When my two tear older brother figured out that I was finally starting to understand reading, writing, and arithmetic, I believe that he became alarmed. Just like when he realized that I could count our dart board scores, (and threw a dart in my forehead in the story on page 6 “Darts with my brother”), I believe that he felt that he had to do something even more serious in order to stop me from catching up to him academically… which I believe was when he decided to ask me to go out to play with him in our back yard, and when I walked past to meet him outside, he knocked me out cold by hitting me in the back of my head with our brown size 22 inch baseball bat!

(He is holding the actual bat that he hit me with in the photo left, and yes, a picture absolutely does tell a thousand words).
My brother’s jealous hatred toward me lasted our entire lifetime, and I believe that both of my siblings (as well as others) took advantage of my head injury disabilities even in adulthood.
My slurred speech problem was so obvious back then, that our father ended up having to teach me how to speak correctly all over again, and did so with the help of a phonetics chart (see below photo). Thankfully, I learned to become a proficient speaker with no speech impediment.

I psychologically beat myself up trying to get answers, but anything I did was normal experimenting, and any rebellious antidotes were so infrequent, they are hardly worthy of mention, although the retribution I received was ten, to like a hundred fold, and spread like wildfire. However, I only blame myself, and feel that I should explain, but it would only prove that the truth doesn’t matter. I grew out of having my frontal lobe injuries causing any significant impulsiveness other than noticing, in my seventies, that my speech is slurring again in the same way that it was when my golf club head injury originally occurred. I think that most head injury victims are easily distracted, but I’ve learned to stay focussed. Unfortunately, I think that people take advantage of people when they see how easily they can be distracted. For example, I’ve learned to keep track of expensive sunglasses after learning how quickly, and easily I’ve lost them to people who have taken them while knowing that I was distracted. It’s sad, and useless to figure out what happened AFTER the fact, especially with extremely valuable things which I lost, but I survived physically, and I hope spiritually, too.

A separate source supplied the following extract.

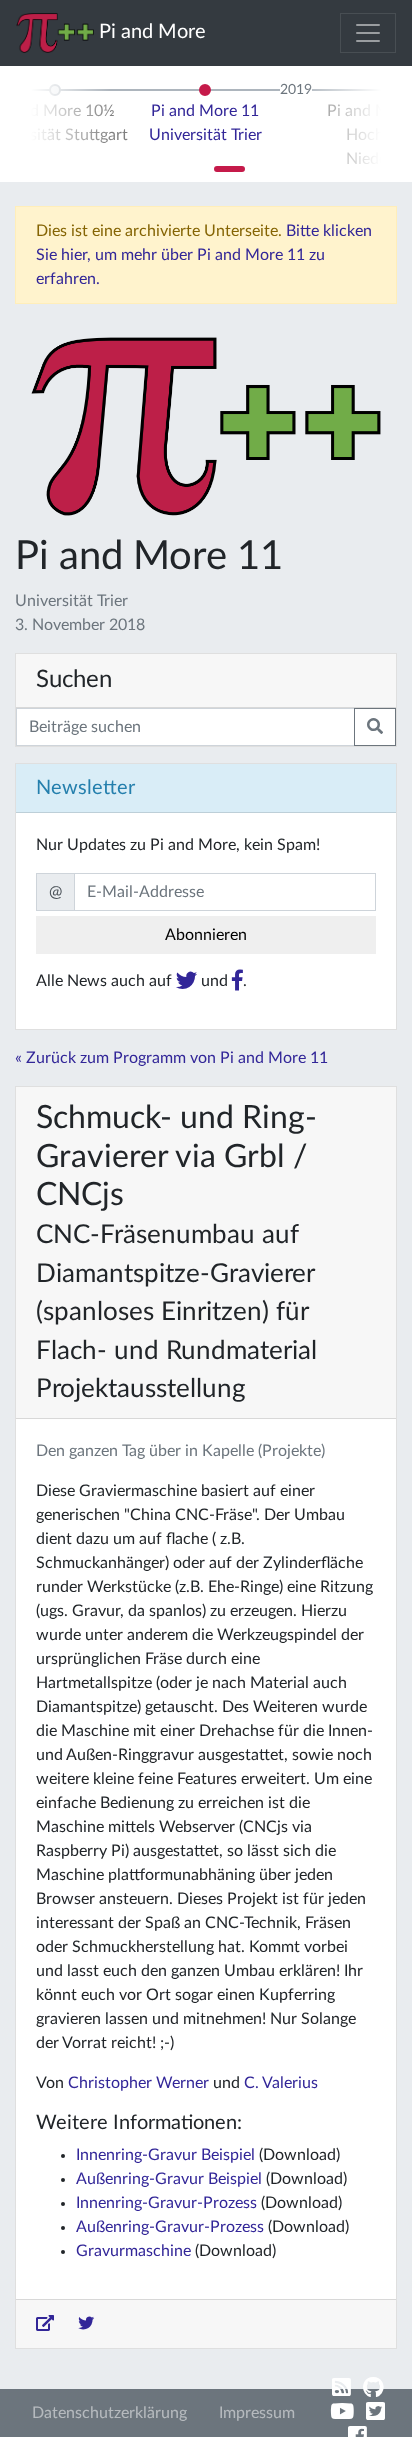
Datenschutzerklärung (109, 2413)
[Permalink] (45, 2324)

I was told that I was a very benevolent child, and I remember always sharing even my coolest toys. I remember sharing my twenty five cent allowance by riding my bike to the store, and buying candy for my childhood friends. I believe that the things we did during our early years are important in determining the kind of person we become later in life. I’m grateful for the blessings that I had, and still have, and I’m happy that I survived.